Internet Gear You (Probably) Need

In addition to a hotspot (sometimes called nighthawk, jetpack, velocity, unite, and other random names depending on where you buy it), you may consider a few pieces of gear to boost and extend your internet signal. 

technomadia internet for rvers

So to make it overly simple, here’s a quick reference list of some of the types of gear Chris and Cherie mention in their interview:

  • weBoost cell booster This boosts your cell signal from your carrier and can be installed on your RV.
  • Netgear MIMO antenna This is not a cell booster, but works similarly. You plug in into your hotspot and can move it around your RV to the location with the best cell signal. It works better than a cell booster about 70% of the time according to Chris and Cherie.
  • Pepwave Max Router This is one of the newer internet developments in the past few years. A router can help you stay connected to the strongest internet option in your arsenal, but it’s on the more expensive side when it comes to RV internet gear. 
  • Winegard Wifi Extender For connecting to RV park or public wifi, this is going to extend signal into your RV if you’re far away from a router. This doesn’t boost your internet speeds like a cell booster does, but can be most helpful in RV parks where you’re likely far away from the internet source.
  • King WifiMax Extender Same function as above, but this extender is slightly cheaper and was built into our last RV, the Winnebago Forza. More and more RV manufacturers are starting to build wifi extenders into their new rigs. 

So what should your RV internet setup look like?

It depends.

I know, not what you want to hear, right?

But everyone has different needs!

Someone doing Youtube needs amazing upload speeds.

Someone doing Zoom calls with customers five hours a day needs more redundancies.

Someone who blogs like me and doesn’t have tight deadlines, doesn’t need a complicated internet setup.

Chris and Cherie lay out a ton of options in the podcast episode, which is why if you’re trying to figure out the best internet set up for you in 2021, I recommend listening to episode for their expert advice.

In the full episode, Chris and Cherie dive into the major changes internet for RVers has faced in the past few years and how to get internet on the road this year.

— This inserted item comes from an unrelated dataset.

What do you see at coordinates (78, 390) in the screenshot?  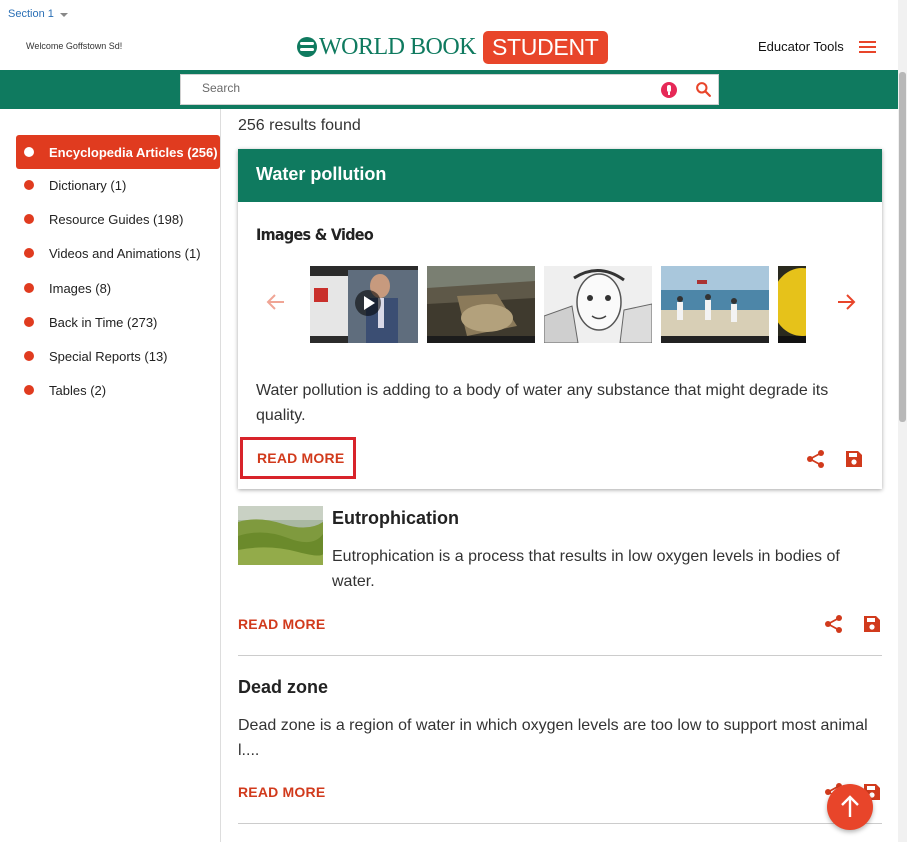 I see `facet-label: Tables (2)` at bounding box center [78, 390].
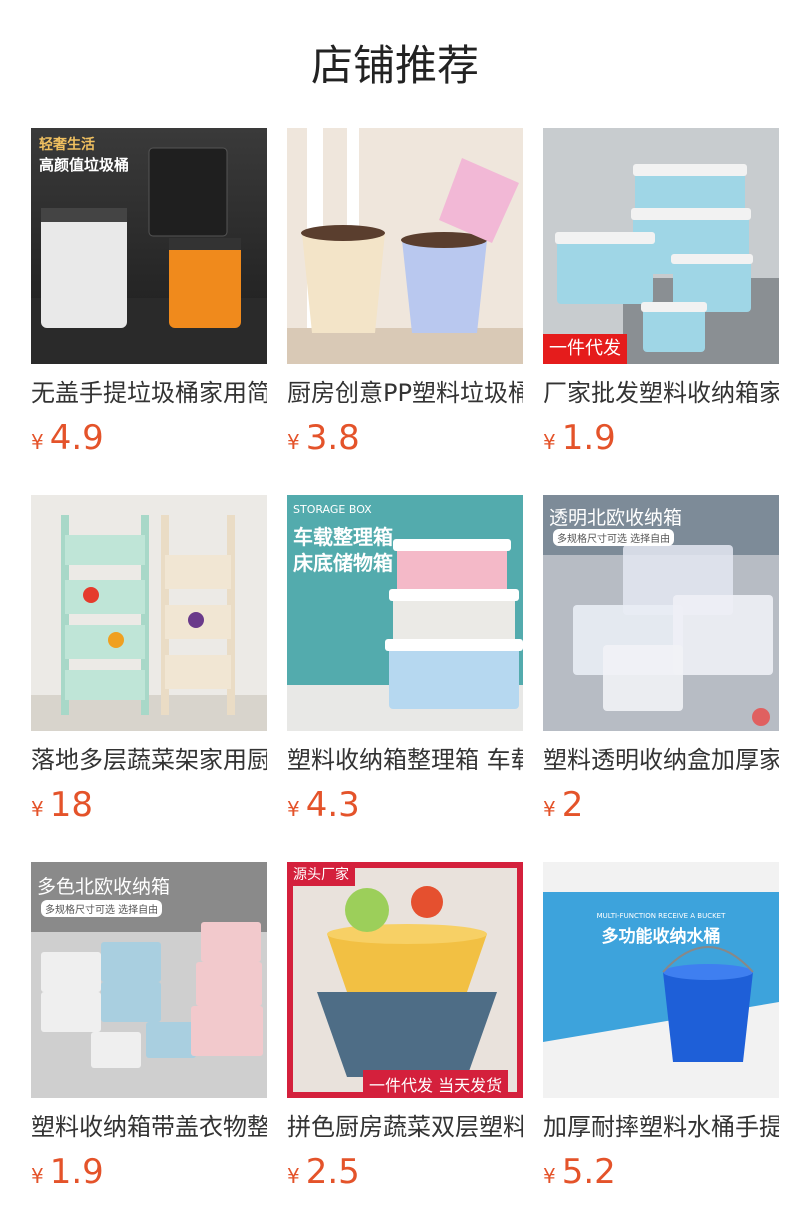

They cover:

  • How to stay connected for working remotely
  • How unlimited data options have changed
  • Who the top 2 carriers are for data (and it’s not who we thought!)
  • How throttling works
  • What 5G even is
  • How close Starlink is to nationwide internet access

And if you don’t what throttling means or 4G or boosters or any of those tech terms you’ve seen thrown around when RVers started talking internet, don’t worry. Chris and Cherie do a truly amazing job of taking something really complicated and technical like internet and explaining so it makes sense.

Other Helpful Links Mentioned in the episode: 

7 Responses

  • FMCA offers a Sprint Unlimited jetpack package. It requires membership, $79 a year, but it is truly unlimited, with no throttling. I’ve been using it for several months now. Great performance, and it has those MIMO antenna ports that everyone likes. Chris and Cherie have covered this before but I don’t think I heard it mentioned in your podcast (which was very helpful). Thanks.

      • It is a great plan if you’re already an FMCA member, and one of our current top picks. It’s still Sprint based, but if it’s like other similar plans you’ll roam onto T-Mobile when out of Sprint signal.

        We have a preference for the Calyx plan however – it works out cheaper ($49.99/mo vs $33/mo) and includes 4K video streaming 🙂

        We list all our top picks at: www.rvmobileinternet.com/planpicks

  • My husband and I bought our first motor home. We haven’t gone anywhere yet. We were just talking about internet on the road so this info is very helpful. Thank you for your blog, I love it

  • My son is thinking about purchasing a class C and going mobile…..he has to do Zoom meetings / video conferencing for his work..
    Can you provide guidance regarding carriers?
    As well as any other advice would be helpful ..thanks!

    • We use Verizon & AT&T and Verizon is better out west and AT&T is better out east. Tmobile/Sprint is supposed to be up there as one of the best now that they’ve combined!